* WRITTEN INSTRUCTION A
Summarize the profile of Gordon Heddell in two sentences.
* WRITTEN INSTRUCTION B
Give the lines of the records from the line with "Where should I click to: Click the diamond" up to and including the line with "Open profile settings gear in banner" as a numbered list, skipping blank lines. Leave the pictures out of your answer.

* EXTRACTED TEXT
▽
To Serve and Protect: Gordon Heddell

Perino photo
Gordon Heddell

Gordon Heddell’s ’75 EHS sense of commitment to public service came from John F. Kennedy, who inspired a generation through his now-famous call to public service: “Ask not what your country can do for you, ask what you can do for your country.” Heddell took Kennedy’s call to action in 1966 when, as his first service to the American people, he applied for and was accepted into the Army’s Warrant Officer Aviator Program.

Heddell grew up in the twin cities of Festus and Crystal City, Mo., small towns situated just south of St. Louis along the Mississippi river. Nearby was a small dirt strip airfield separated from the Mississippi by a large bluff called Buck Knob. As a youngster, he spent many hours sitting alongside his father, an avid aviator, while they practiced take-offs, landings and shorthops along the Mississippi bluffs. Years later, Heddell would put his aviation knowledge to work as a rotary wing pilot in the U.S. Army, serving tours of duty in Korea and Taiwan, and in the U.S. as an Army flight instructor.

Heddell married a high school teacher who has supported him in his service to the public over the past 39 years. They have four children, the youngest of whom graduated from Wheaton College (Ill.) this year. Upon discharge from the military, Heddell finished his bachelor’s degree in political science at the University of Missouri-St. Louis.

The sea change that came after Kennedy’s assassination left no doubt that the world was a different place. The Warren Commission recommended a broad-scale reorganization and manpower buildup in the Secret Service. Thus, the Secret Service, which had only 300 agents at the time of Kennedy’s assassination, was still hiring new agents in 1971.
△
* GIVEN RECORDS
▽
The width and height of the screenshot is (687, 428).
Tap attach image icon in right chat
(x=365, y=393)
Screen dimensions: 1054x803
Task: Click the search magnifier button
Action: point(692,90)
△
▽
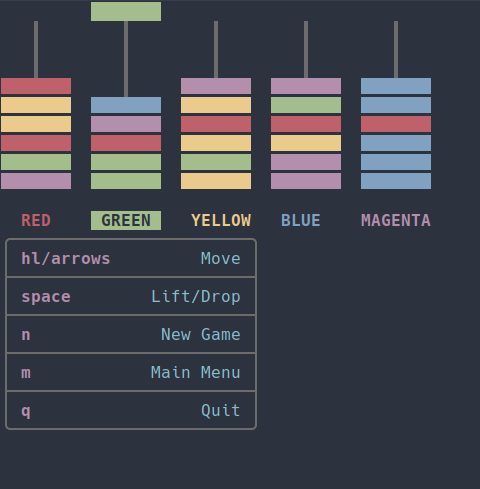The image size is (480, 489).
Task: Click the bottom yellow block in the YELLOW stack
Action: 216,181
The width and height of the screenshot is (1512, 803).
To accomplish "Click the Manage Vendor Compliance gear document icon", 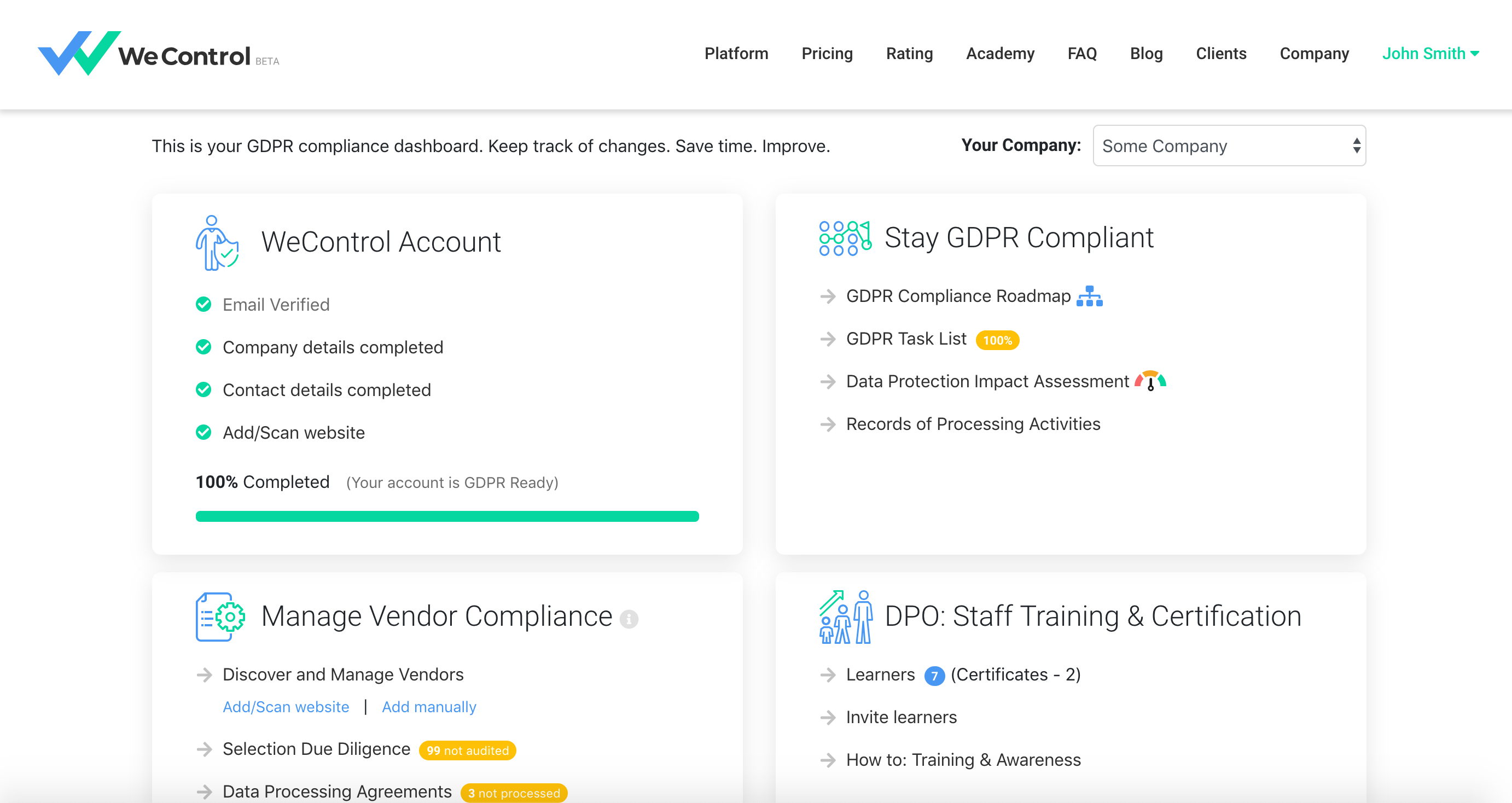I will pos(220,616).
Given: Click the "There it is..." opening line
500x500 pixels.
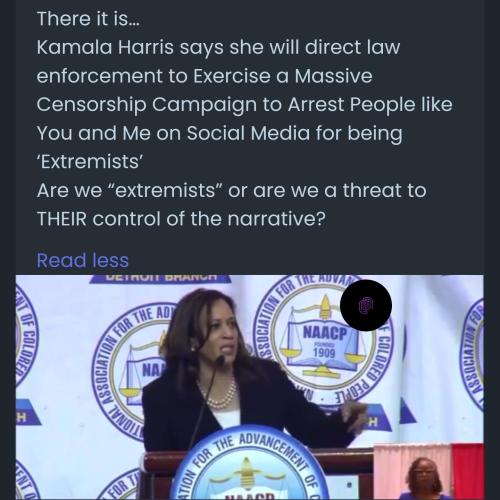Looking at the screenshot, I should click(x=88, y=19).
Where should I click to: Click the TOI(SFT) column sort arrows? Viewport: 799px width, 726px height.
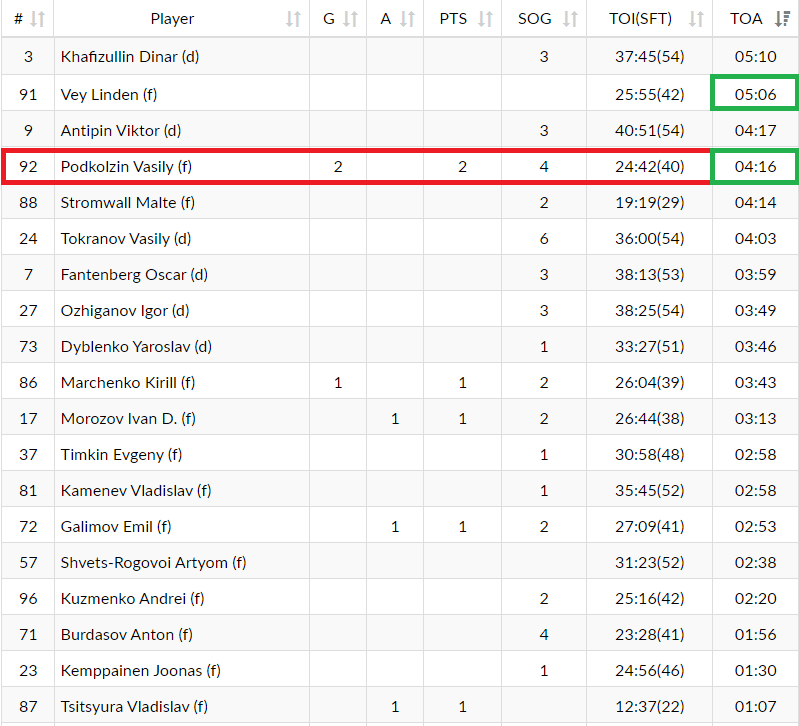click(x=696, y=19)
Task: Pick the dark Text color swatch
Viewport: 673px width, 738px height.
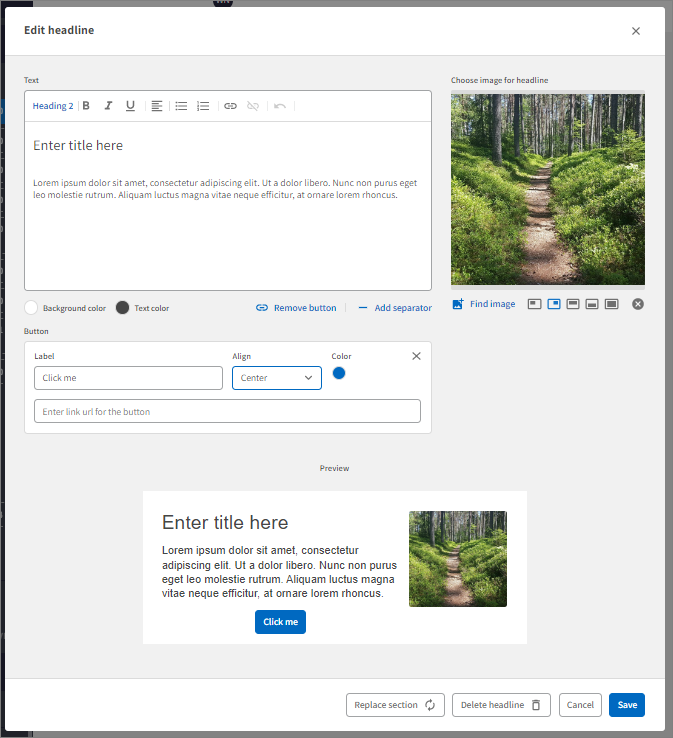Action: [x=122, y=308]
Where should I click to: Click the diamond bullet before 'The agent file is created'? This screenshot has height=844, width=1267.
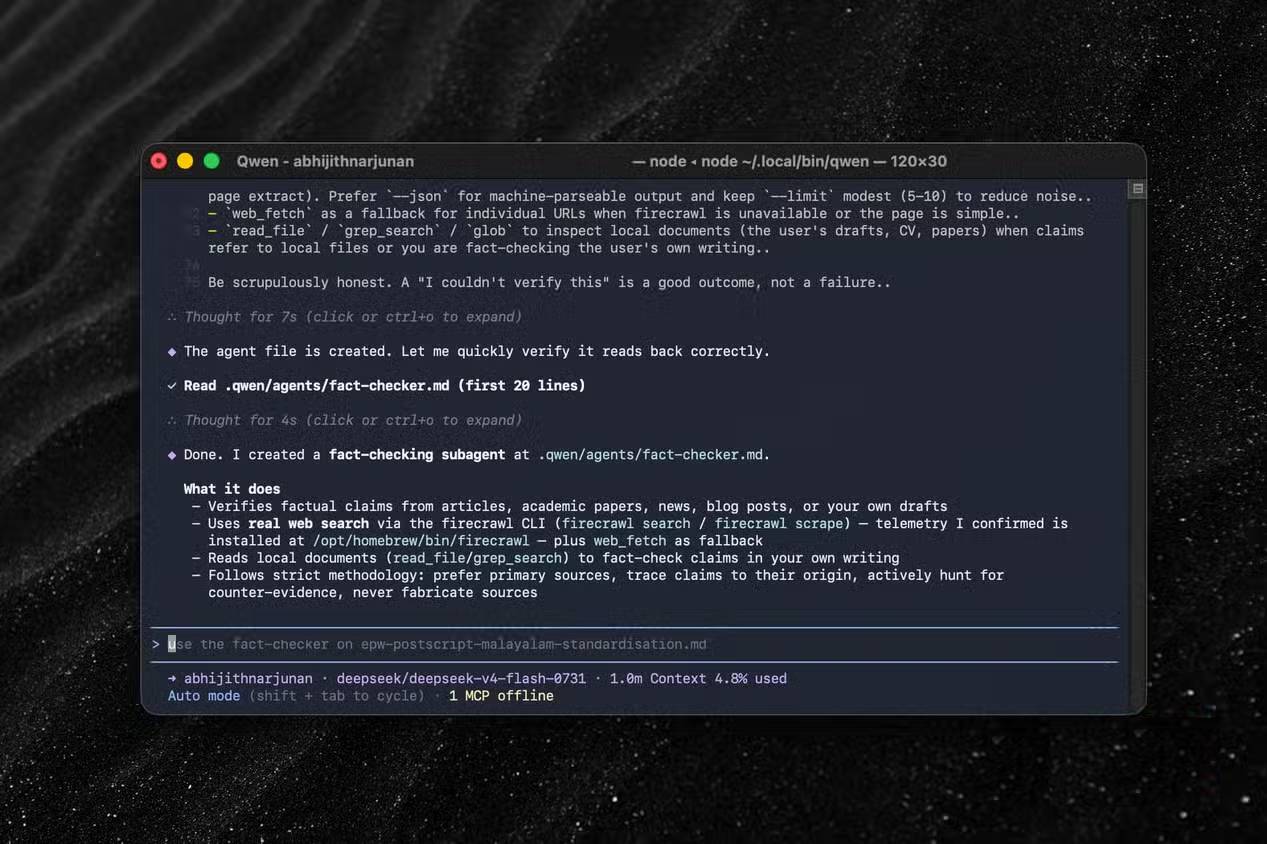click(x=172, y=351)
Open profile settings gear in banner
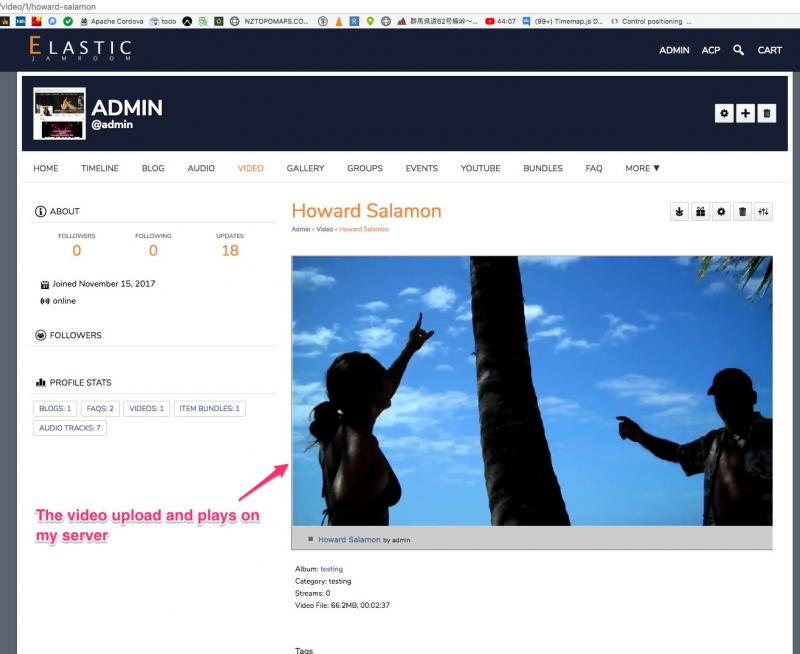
△
* WORKED ANSWER A
Inspired by John F. Kennedy's call to public service, Gordon Heddell joined the Army's Warrant Officer Aviator Program in 1966 and later served as a rotary wing pilot in Korea, Taiwan, and the U.S. He drew on aviation skills he had practiced as a boy alongside his father near Festus and Crystal City, Missouri, and after his discharge he finished a political science degree at the University of Missouri-St. Louis.

* WORKED ANSWER B
1. Where should I click to: Click the diamond bullet before 'The agent file is created'? This screenshot has height=844, width=1267.
2. click(x=172, y=351)
3. Open profile settings gear in banner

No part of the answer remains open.